Laboratoire de sciences cognitives et psycholinguistique (CNRS, ENS, EHESS, PSL Research University), Ecole Normale Supérieure, 29 rue d'Ulm, 75005 Paris, France.
Brain and Learning Lab, Campus Biotech, University of Geneva, 9 Chemin des Mines, 1205 Geneva, Switzerland.
Neurosci Biobehav Rev. 2018 Jan;84:434-452. doi: 10.1016/j.neubiorev.2017.08.001. Epub 2017 Aug 7.

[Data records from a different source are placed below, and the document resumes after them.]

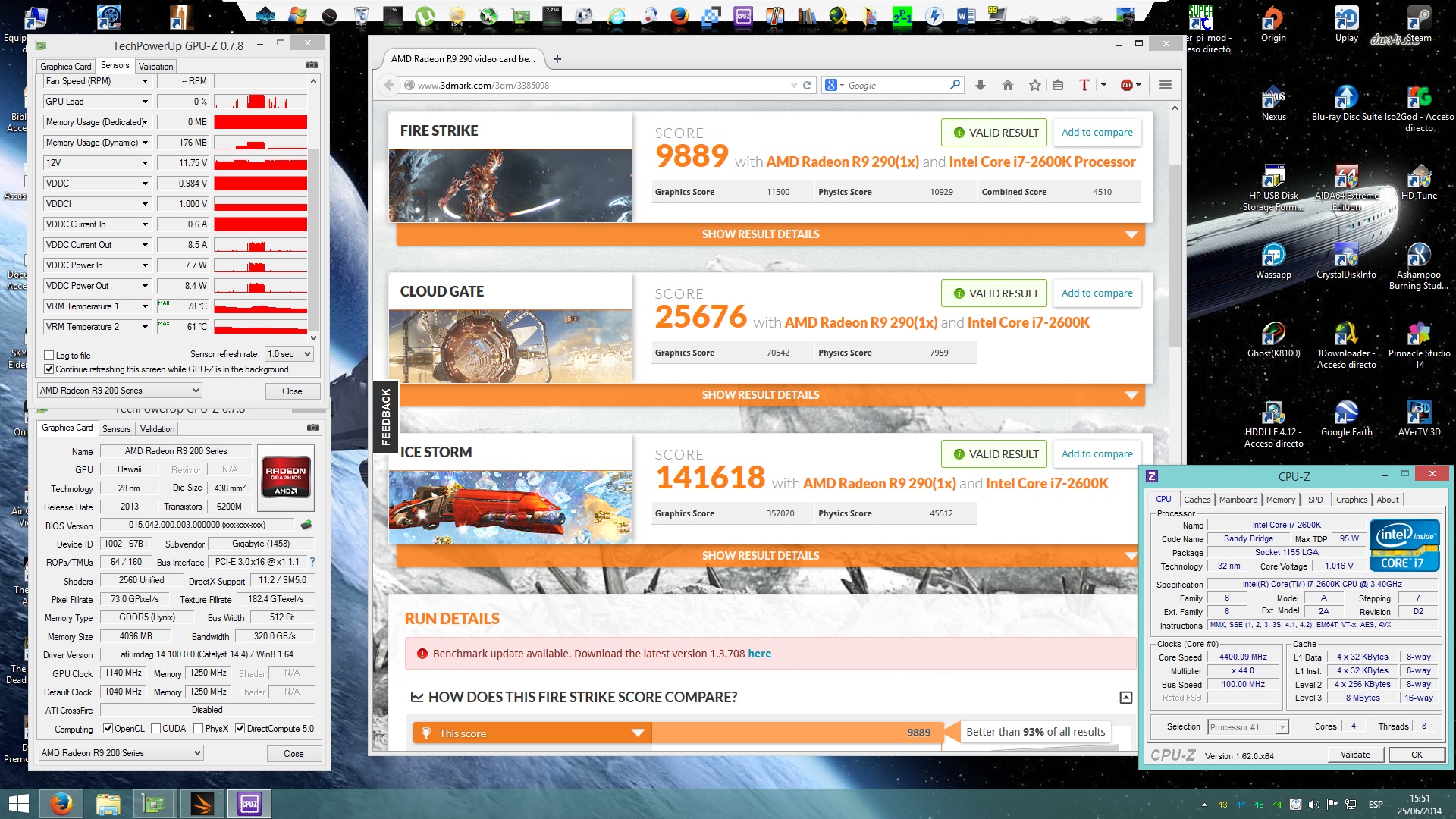The width and height of the screenshot is (1456, 819).
Task: Toggle the CUDA computing checkbox
Action: click(x=155, y=729)
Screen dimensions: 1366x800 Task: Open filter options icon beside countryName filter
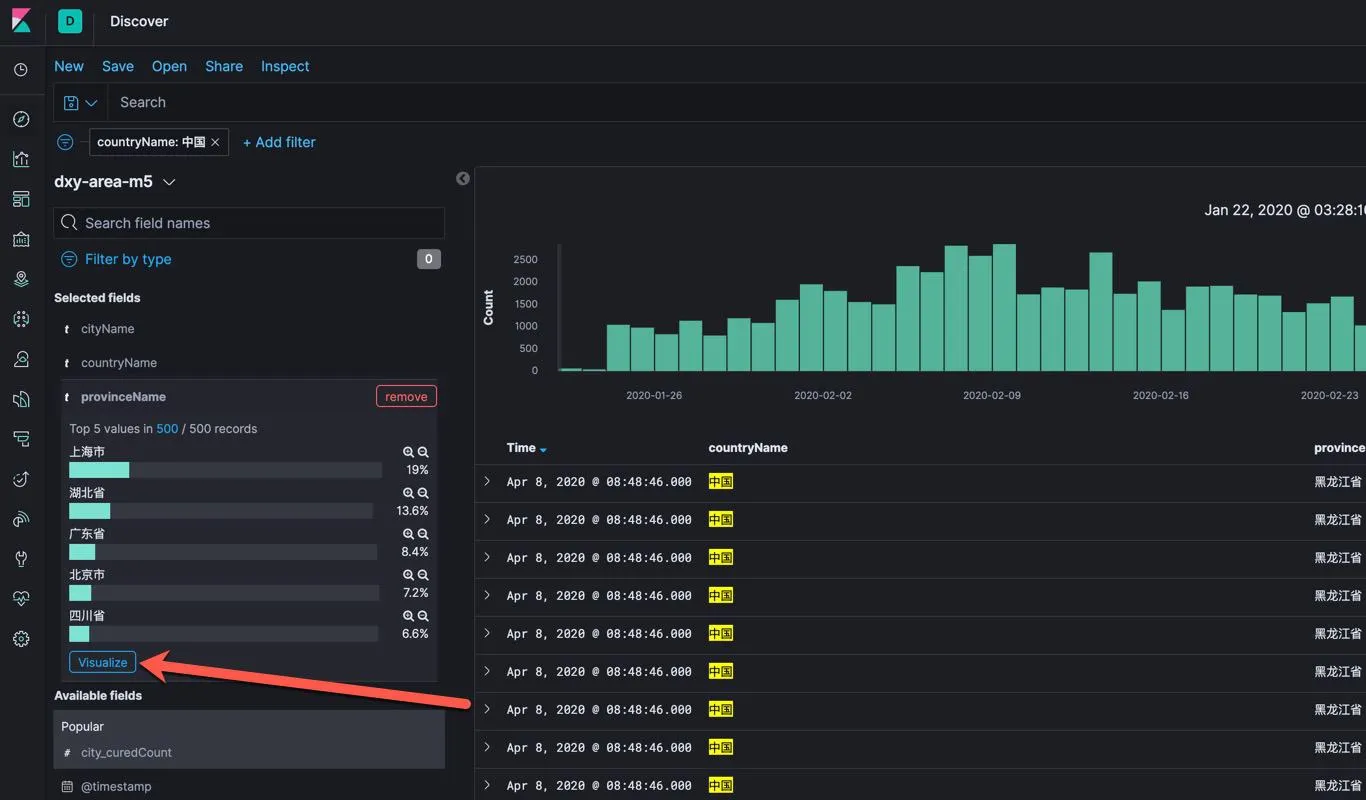click(65, 142)
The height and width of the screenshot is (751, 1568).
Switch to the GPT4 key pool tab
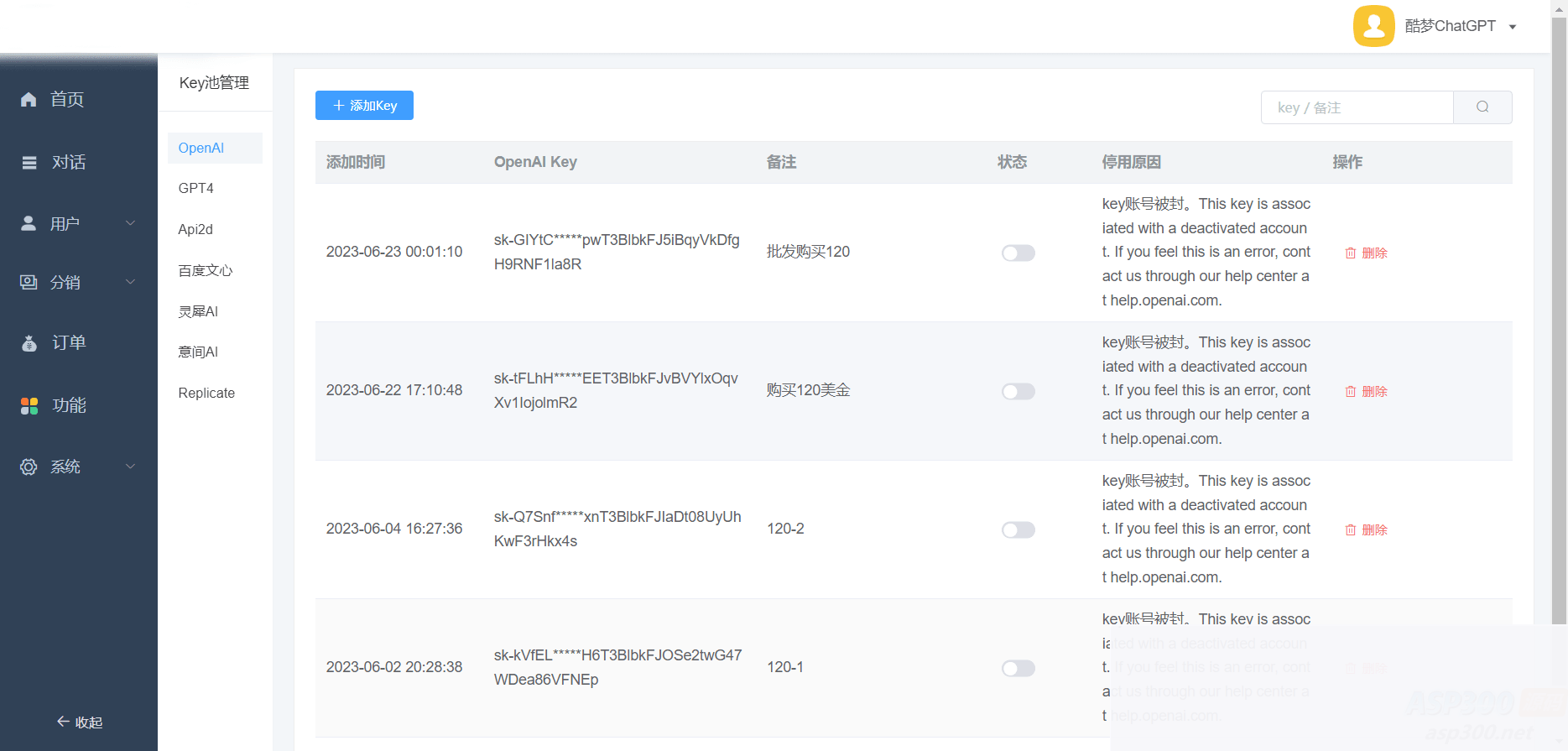tap(196, 188)
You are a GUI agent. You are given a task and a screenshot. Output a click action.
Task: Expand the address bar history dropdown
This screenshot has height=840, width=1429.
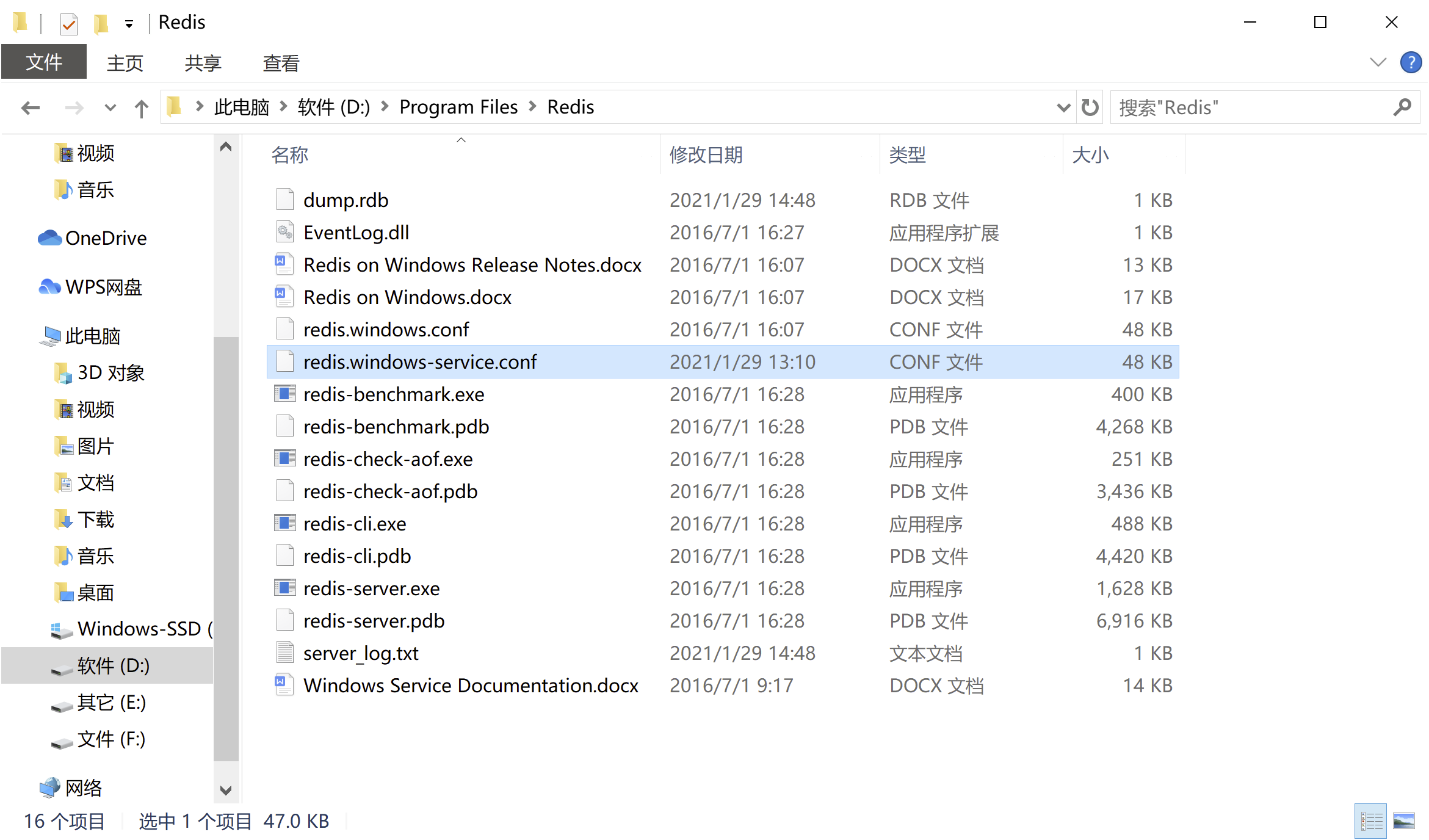pyautogui.click(x=1063, y=107)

Investigations into the neuroanatomical bases of developmental dyslexia have now spanned more than 40 years, starting with the post-mortem examination of a few individual brains in the 60s and 70s, and exploding in the 90s with the widespread use of MRI. The time is now ripe to reappraise the considerable amount of data gathered with MRI using different types of sequences (T1, diffusion, spectroscopy) and analysed using different methods (manual, voxel-based or surface-based morphometry, fractional anisotropy and tractography, multivariate analyses…). While selective reviews of mostly small-scale studies seem to provide a coherent view of the brain disruptions that are typical of dyslexia, involving left perisylvian and occipito-temporal regions, we argue that this view may be deceptive and that meta-analyses and large-scale studies rather highlight many inconsistencies and limitations. We discuss problems inherent to small sample size as well as methodological difficulties that still undermine the discovery of reliable neuroanatomical bases of dyslexia, and we outline some recommendations to further improve this research area.
对发展性阅读障碍的神经解剖学基础的研究已经持续了 40 多年,始于 60 年代和 70 年代对少数个体大脑的尸检,90 年代随着 MRI 的广泛应用而爆发。现在是时候重新评估使用不同类型的序列(T1、扩散、光谱)进行 MRI 收集的大量数据,并使用不同的方法(手动、体素或基于表面的形态测量学、各向异性分数和轨迹、多变量分析……)进行分析。虽然对大多数小规模研究的选择性综述似乎提供了对阅读障碍典型的大脑紊乱的连贯看法,涉及左侧周围脑区和枕颞区,但我们认为这种观点可能具有欺骗性,荟萃分析和大规模研究反而突出了许多不一致和局限性。我们讨论了小样本量固有的问题以及仍然破坏阅读障碍可靠神经解剖学基础发现的方法学困难,并概述了一些建议,以进一步改进该研究领域。